Growing Season

Team

Casey Niblett

The breeze drifting in from the ocean swells over the alabaster white walls and carries with it breaths of unfelt moisture. The scene is nearly silent, with nothing but the gentle whirring of the drones audible. The shore far to the east if full of commotion, but the activity nor its sounds have reached the white walls of the mosque, hovering over where it was once build a century ago. Small circular droids lie deactivated across the reconstructed floor of the Grand Mosque, sleeping to the gentle currents created by the rush of the air from the turbines into the ocean, and warming in the heat of the new day.

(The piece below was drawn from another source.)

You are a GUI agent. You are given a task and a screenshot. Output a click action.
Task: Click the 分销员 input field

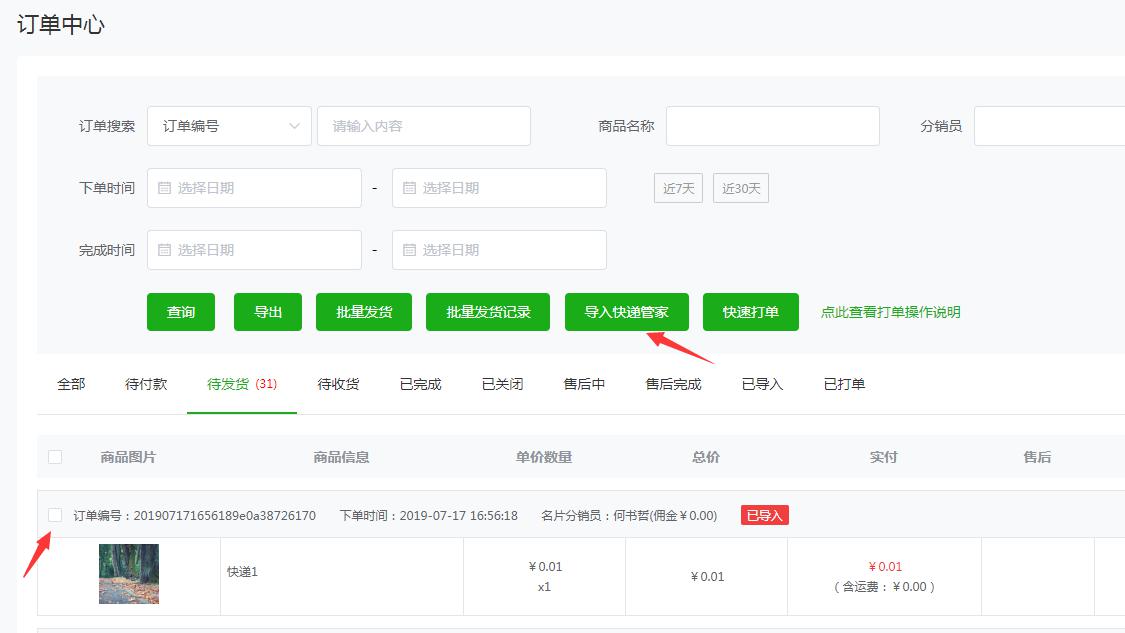pos(1048,126)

A gentle buzzing becomes audible in the distance a black cloud approaches. Shimmering silver reflections travel through the cloud like a murmur of birds. The internal clocks of hundreds of droids strikes 9, echoing through the desert air. The complex is instantly full of small figures resuming their duties from the previous day. Rebuilding a once great complex based on centuries of data repeating back on itself, desperately reconstructed by an ailing AI. Only seconds ago peaceful, the mosque in instantly overwhelmed by activity. The black cloud reaches the mosque, and millions of marble-sized drones whirr around the structure.

As the droids fall into disrepair there is no one to fix them. There is really no need for them after all. As it is, the droids fulfill their obsolete duties with a certain degree of honor. Seeing one fall from its roost at the perimeter into the ocean is accompanied by a certain gut wrenching knowledge that no more of them will ever be made. Some think it would be kinder to shut them down, as an existence dedicated to reconstructing a long forgotten building based on centuries old corrupted data is questionable at best. However, no one is sure if shutting them down would be worse. Would turning them off be murder? If they are unaware that their existence is one to be pitied perhaps they enjoy it just the same. Even if it were decided to turn them off, no one who participated in their construction is left to instruct how.